Misoprostol was shown to be capable of terminating the pregnancy in shorter
period of time. Long hospital stays may impose a psychological pressure on the
patient affecting her health status. Economical factors must also be taken into
account. Mean termination time in our study was 2.4 days compared to findings
of Jansen et al. (2008) to be 18 h. They used
a primary 200 μg mifipriston followed by 200 μg vaginal misoprostol
given at 3 h intervals (Jansen et al., 2008).
Median termination time at second and third trimesters of pregnancy was 13 h
in another study and 88% of the pregnancies were terminated in first 24 h (De
Heus et al., 2004). Shorter time span in this study can be either
due to higher dose or termination time at third trimester. Another study on
misoprostol conducted in 13-30 weeks of gestational age showed a mean 12.7 h
of effect time (Langer et al., 2004).
In a review article drug induced abortion mean termination time was stated
to vary from 13.8 to 45 days (Tang and Ho, 2002).
Oral versus vaginal misoprostol is compared in a study on 214 pregnant women
showing the oral form to be more efficate, quicker and cosstbenefit (Hassan,
Consistent with present findings another study comparing misoprostol and prostaglandin
E2 has found quicker effect for misoprostol (Sifakis
et al., 2007). Crane et al. (2006) have
also consistent findings with others have observed quicker efficacy for misoprostol
but they also found that misoprostol didnt decrease the rate of cesarean
section and it causes tachsystols and hyperstimulation (Crane
et al., 2006).
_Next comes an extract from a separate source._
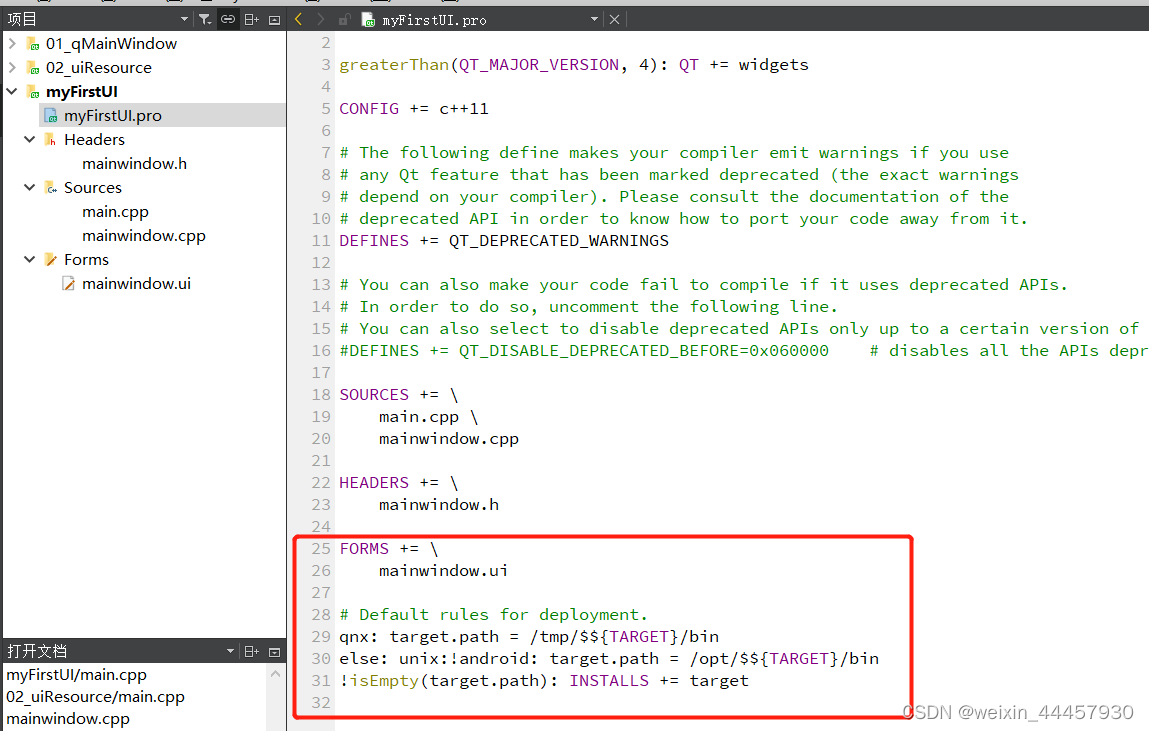Open mainwindow.ui from the Forms folder

136,284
Nanda et al. (2007)
in their study comparing vaginal misoprostol and prostaglandin E2 found that
80% of misoprostol receivers compared to 62% in prostaglandin group terminated
pregnancy in 24 h (Nanda et al., 2007).
The findings of the present study is found to be in line with previous research
in quicker efficacy of misoprostol than prostaglandins, even though our study
used a very low dose of misoprostol which may explain longer mean termination
time. Regarding the acceptability of using misoprostol, studies have shown that
people prefer it to procedural termination of pregnancy and accept the possible
complications even knowing about higher efficacy of procedural methods (Graziosi
et al., 2005, 2006).
Using misoprostol even in very low doses is as efficient and more quicker than prostaglandin E2.